The ImportOAuth command line tool follows the convention of other Genero command line tools for both short and long versions of options.
| Option | Description | Usage example |
|---|---|---|
-h, --help |
Display help with the command. | fglrun ImportOAuth -h |
-l, --list |
List all imported IdPs stored in the database. | fglrun ImportOAuth -l |
-r, --remove |
Remove the OAuth2 entry for the specified IdP from the database. | fglrun ImportOAuth -r https://www.instagram.com |
-i, --import |
Import the IdP endpoints and register them in the database for OAuth2. | See Import option usage example |
-a, --authz
IdP_endpoint |
OAuth2 authorization end point URL (mandatory). | See Import option usage example |
-t, --token
IdP_endpoint |
OAuth2 token end point URL (mandatory). | See Import option usage example |
-o, --logout IdP_endpoint
|
OAuth2 logout end point URL (optional). | See Import option usage example |
-k, --keys IdP_endpoint
|
OAuth2 public JWK keys URL (recommended).

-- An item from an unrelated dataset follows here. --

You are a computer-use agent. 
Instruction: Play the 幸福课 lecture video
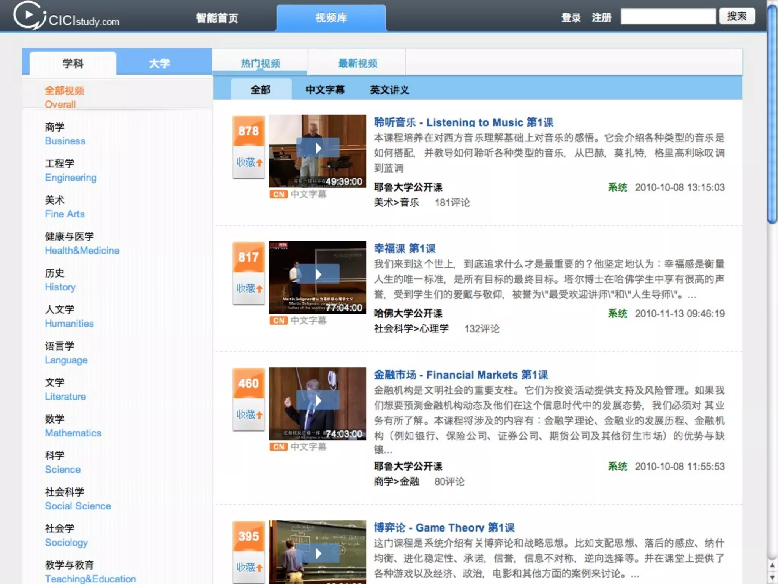click(318, 274)
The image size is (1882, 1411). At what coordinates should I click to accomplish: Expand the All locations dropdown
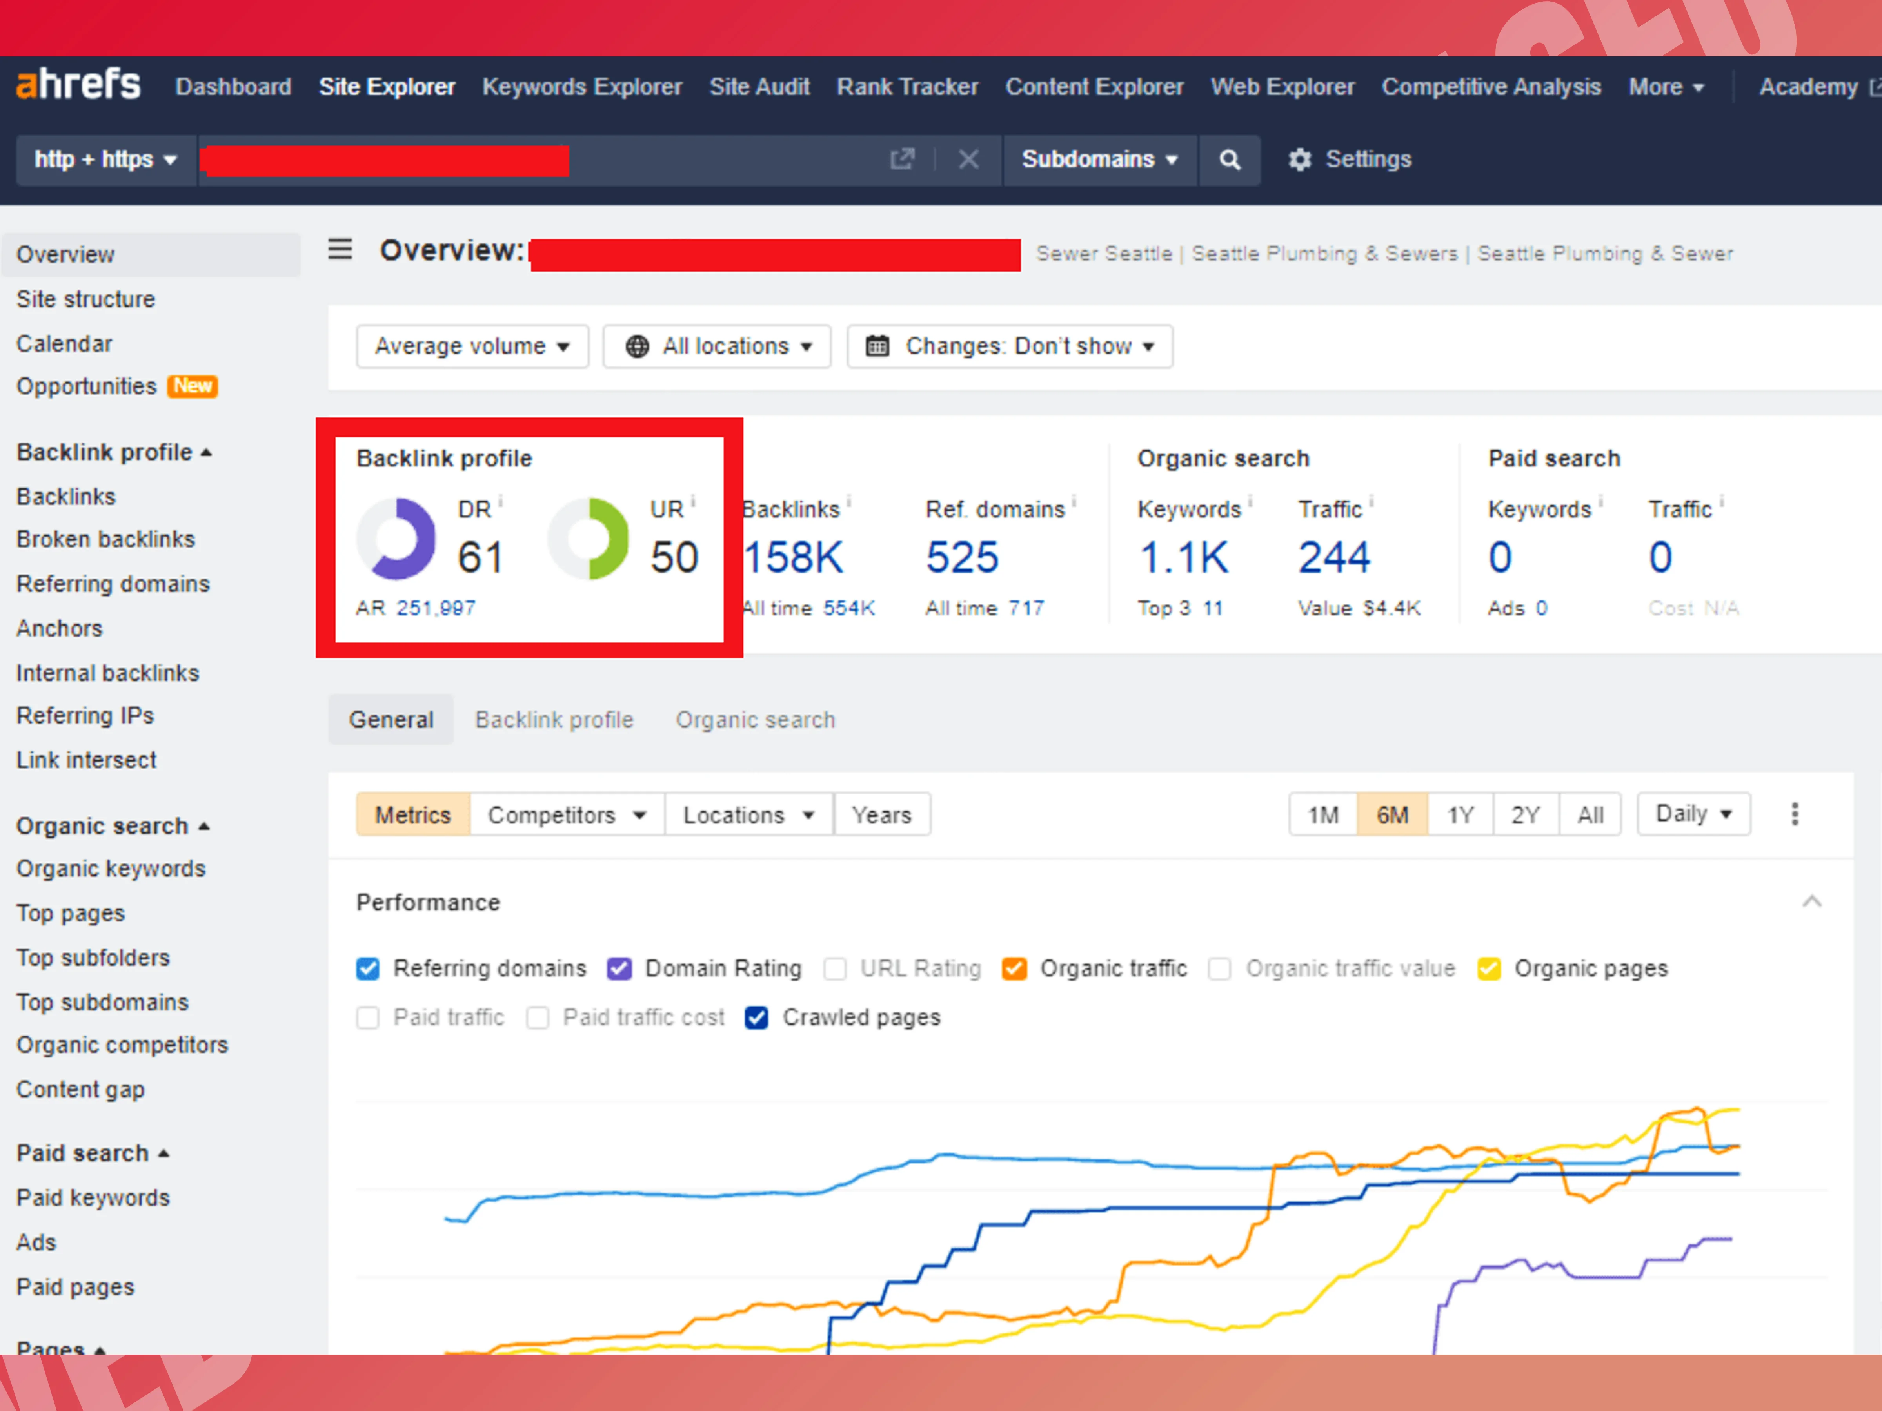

Not all OAuth providers have public keys; however, if an IdP public keys URL is available, provide it to get the ID token signature validated. |
See Import option usage example |
-p, --profile
IdP_endpoint |
OAuth2 user profile end point URL (optional). | See Import option usage example |
Usage
When implementing Single sign-on for an application or web service with an OAuth2 identity provider, you need to use the ImportOAuth command to register the IdP endpoints in the GAS because OAuth2 does not have a metadata feature that enables the GAS to automatically find the required IdP endpoints.
- Register a new OAuth2 IdP.
- List all registered OAuth2 IdPs.
- Remove OAuth2 IdP identified by its URI.
If the IdP is using the OpenID Connect protocol, there is no need to use the ImportOAuth program as OpenID Connect has the metadata feature that allows Genero's OpenID Connect service to automatically fetch the metadata, including all the endpoint URLs, from the IdP.
Import option usage example
To import an IdP as OAuth2, you must execute the ImportOAuth program with the
--import option.
- Open a command prompt.
- Type the command to change to the Genero BDL installation directory:
-
On Linux®/UNIX®/macOS™:
cd $FGLDIR/web_utilities/services/openid-connectOn Windows®:
cd %FGLDIR%\web_utilities\services\openid-connect
-
- Execute the script to set the environment.
-
On Linux/UNIX/macOS (using sh as shell script):
./envoidcOn Windows:
envoidc.bat
-
-
Run the ImportOAuth program. This example provides the command for Instagram; line breaks have been added for readability.
fglrun ImportOAuth --import --authz https://api.instagram.com/oauth/authorize --token https://api.instagram.com/oauth/access_token --logout https://instagram.com/accounts/logout --profile https://api.instagram.com/v1/users/self? https://www.instagram.comThe first two parameters--authzand--tokenare mandatory, and the endpoint URLs of the IdP are required:--authzURL: mandatory authorization endpoint URL.--tokenURL: mandatory token endpoint URL.--logoutURL: optional logout endpoint URL.--profileURL: optional user profile endpoint URL.- URL of the IdP: mandatoryImportant:
The profile URL requires an access_token to get user profile information. In some cases, the access_token must be provided via the query string (for example, Instagram requires it). Therefore you must add an ending question mark (
?) during importation so that OpenID-Connect service providers know how to generate that request.